She visibly relaxes. You'd like to think your own pervasive awkwardness is putting her at ease. "Mm! Hinata and Kageyama-kun came over to study after practice."
"Oh, good! How're they coming along?"
"They're nervous, I think, but they've been working really hard!"
"Really? That's great!" Uh, fuck—you scramble for something else to say. "Nishinoya-senpai and Tanaka-senpai are working hard, too. I went to Nishinoya-senpai's to help them out Saturday, too."
"A-aren't they kinda scary?"
You wave a dismissive hand. "Not at all. They're kinda goofy, honestly."
"I think everyone's a little scary, still…" she sighs. "It's hard not to, you know?"
"Yeah, I get that. But trust me, they're just excitable." Okay, okay. That's good. You're getting somewhere. "Any ideas on the whole manager thing?"
She brightens, flashes a smile. "Yeah, actually! I talked to Hinata a little before he left and I think I've settled on my answer."
"That sounds like good news! Let's hear it."
"Well… two things, really. I borrowed Hinata and Kageyama-kun yesterday for this, but… I'm gonna join. I've been actually working on maybe making some donation posters? I, um, overheard Sensei talking to the coach the other day and it sounds like the club is kinda hurting for money so we can get buses and stuff…"
Shit. She's so much more put together than you are. You're gonna have to step it up if it's gonna matter that you're here at all. "Woah.
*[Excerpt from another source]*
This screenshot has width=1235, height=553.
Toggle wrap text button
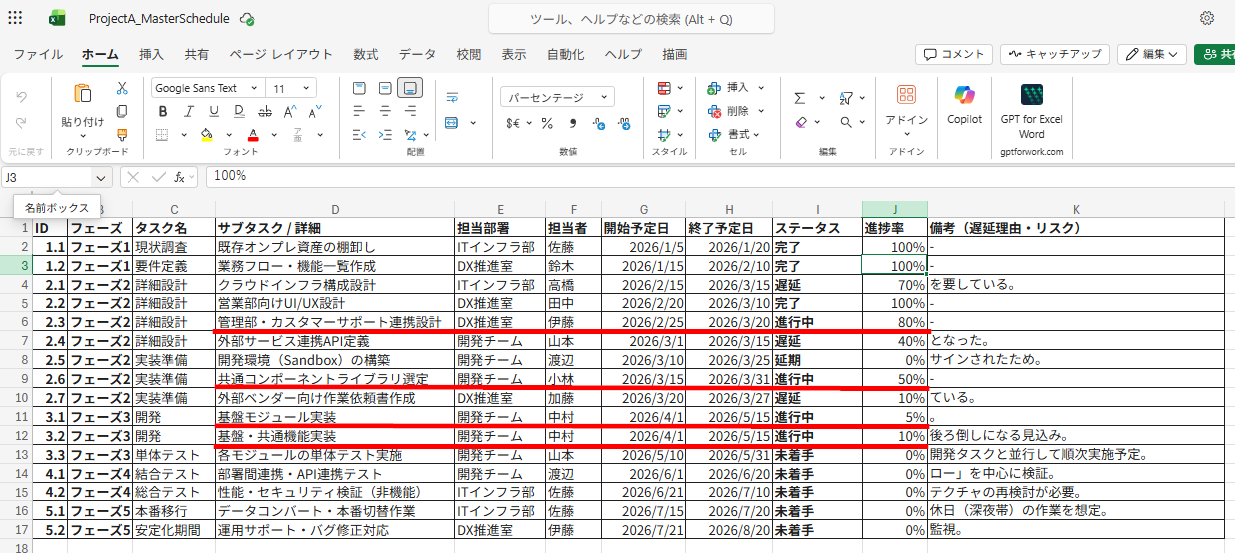452,98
That's really cool that you're doing that!" You hope your voice doesn't come out too strained.
"What about you, [surname]-chan?"
A nervous laugh. "Well, I haven't thought of doing anything cool to help the team yet, but I am starting to think maybe this whole exam deal was just a pretense to convince us to get on board. Nishinoya-senpai and Tanaka-senpai got me on Saturday, too."
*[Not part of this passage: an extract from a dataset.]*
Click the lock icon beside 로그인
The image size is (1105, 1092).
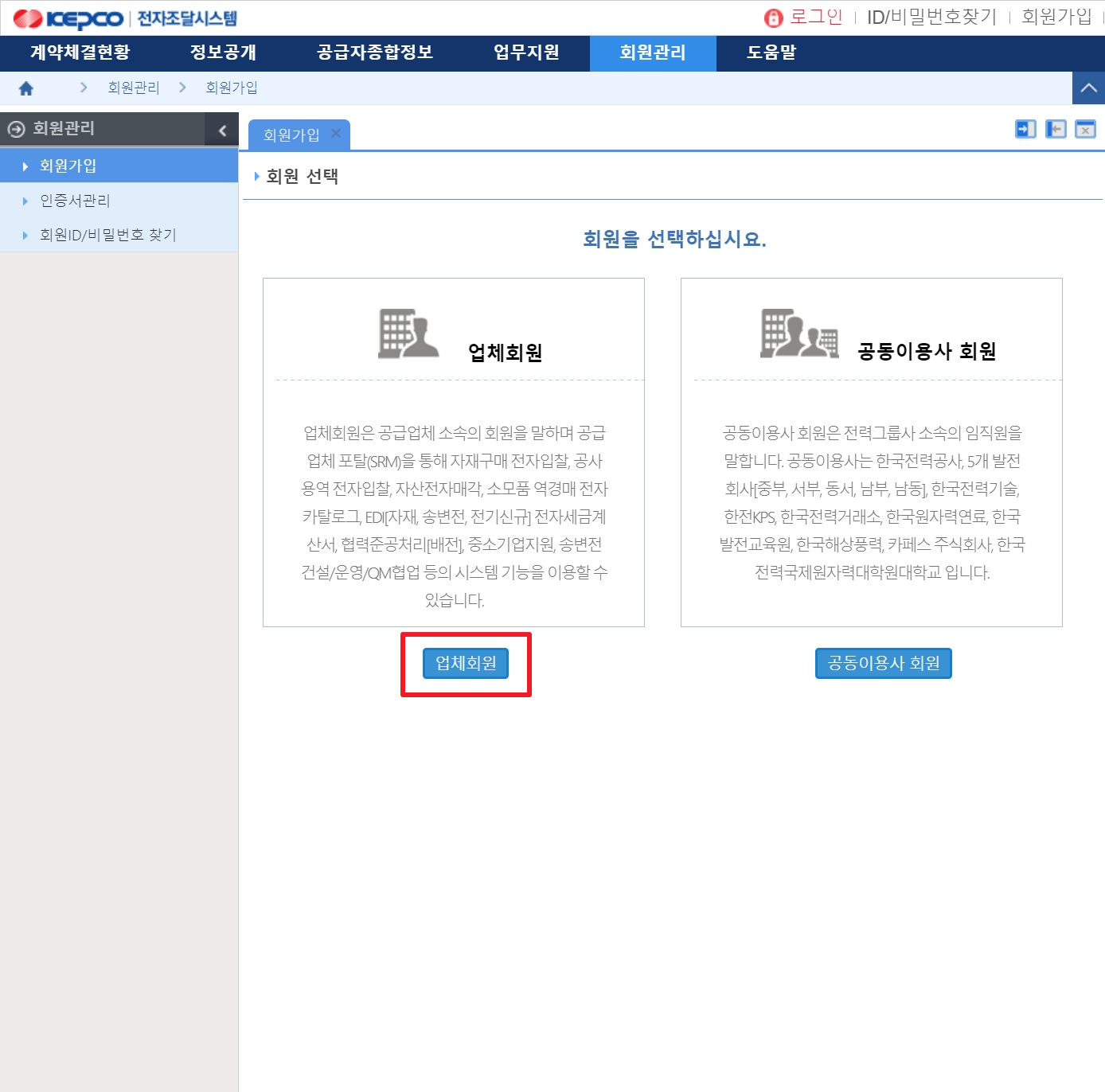[x=774, y=18]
"Wait, that's great! We'll be managing together, then. With Shimizu-senpai, too, of course!" Another sweet little smile.
You are somewhere between "protect this girl with your life" and "do everything possible to make sure this girl does not outshine you".
…this might be what it's like to have a sister.
"Yeah! I haven't given my application to Shimizu-senpai yet. You?"
"Nope! Honestly, I was a bit nervous to go looking for her by myself… there's no practice until after exams now, right?"
"Right. Pretty sure that's having the opposite effect, if these boys are anything to go by. I think Hinata might explode if he doesn't get enough exercise."
She laughs. "Yeah, I sort of get that impression. Do you wanna come with me to track down Shimizu-senpai so we can turn in our applications while we've got time?"
You agree easily enough, and so the two of you make your way to the first floor, where the third years have their classes. Admittedly, you have no idea where to begin looking for Shimizu beyond that. It takes most of the rest of lunch to find her, eventually spotting her in a random classroom. Really, it's the other volleyball club members you notice--the third years apparently eat lunches together from time to time, if not all the time. Asahi is much easier to spot than Shimizu is when you're skimming a room for any sight of her.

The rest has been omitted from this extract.